Johnny, accompanied by his pal Hankey, appears. He extracts information from Parker's men concerning Ned's location and how their uncle was killed. Johnny kills two of the men and tells the third one to inform Parker that Johnny is alive. Johnny and Hankey trail Ned and Ben. Ned tells Ben how Johnny had received a huge scar on his hand from fighting Parker's sons, beating him so badly that he had lost his sight. Ned is unaware that his brother is there but, as the Indians near, he recognizes Johnny by feeling his scar. He demands to know whether the story about Tennessee Ridge is true. The Indians are dispatched in a fight that kills Hankey. Johnny has money from a robbery to bring Ned to San Francisco for eye surgery, but Ned refuses.

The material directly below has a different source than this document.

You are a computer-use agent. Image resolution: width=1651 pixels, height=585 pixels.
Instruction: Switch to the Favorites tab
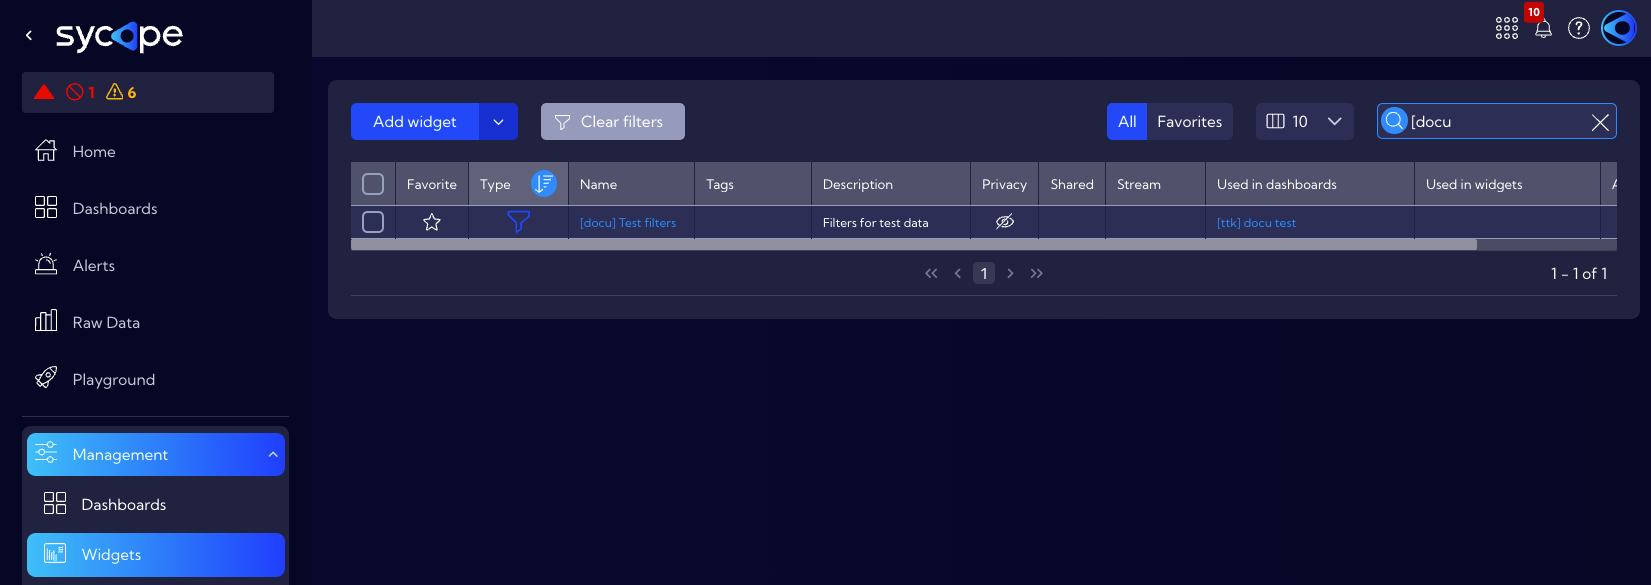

The men spot a stagecoach that is being chased and they intervene to repel the Indians. Ben discovers that Jane may have been one of the passengers who had avoided passage because of the Indian issue. On board the coach is dancehall girl Julie, with whom Ned begins to fall in love. The next morning, the Indians attack again. The men defend themselves until the cavalry arrives. Johnny forces Ned onto the stagecoach, knocks Ben unconscious and leaves the driver with him, and Julie rides along. Inside the stagecoach office, Ned draws a gun on Johnny and begs him to not force him to go. At the saloon, he tells Parker's man that Parker has bought the Tallon ranch. Johnny demands a bill of sale and the saloon's cash. Parker's man argues and Johnny shoots him. The bartender supplies Johnny with the money and bill of sale, which Johnny gives to Ben, who has recovered and ridden to Fort Defiance, so that he and Ned can start their ranch partnership.

Parker arrives and demands to see Johnny and Ned. Johnny emerges with his guns blazing and shoots all of Parker's men before Parker shoots him dead, and Ben kills Parker. A stagecoach arrives and Jane is aboard. The four can now begin their new life.

== Cast ==
- Dane Clark as Johnny Tallon
- Ben Johnson as Ben Shelby
- Peter Graves as Ned Tallon
- Tracey Roberts as Julie Morse
- George Cleveland as Uncle Charlie Tallon
- Ralph Sanford as Jed Brown, Stagecoach Driver
- Iron Eyes Cody as Brave Bear
- Dennis Moore as Lt. Lucas
- Craig Woods as Dave Parker
- Dick Elliott as Kincaid
- Bryan 'Slim' Hightower as Hankey
- Phil Rawlins as Les
- Jerry Ambler as Cheyenne
- Kit Guard as Tracy
- Wes Hudman as Stranger
- Hugh Hooker as Ed

== Reception ==
In a contemporary review for the New York Daily News, critic Dorothy Masters wrote: "'Fort Defiance' has something relatively rare in westerns—a quality called imagination. It has, in addition, impressive scenes in Cinecolor and cast capable of more than sitting on a horse and toting a gun. This time the mechanics of the typical sagebrusher are secondary to the human interest—the maze of relationship between a blind lad, the no-'count brother he worships and a Civil War veteran who has sworn to kill the man responsible for his own brother's death during the war."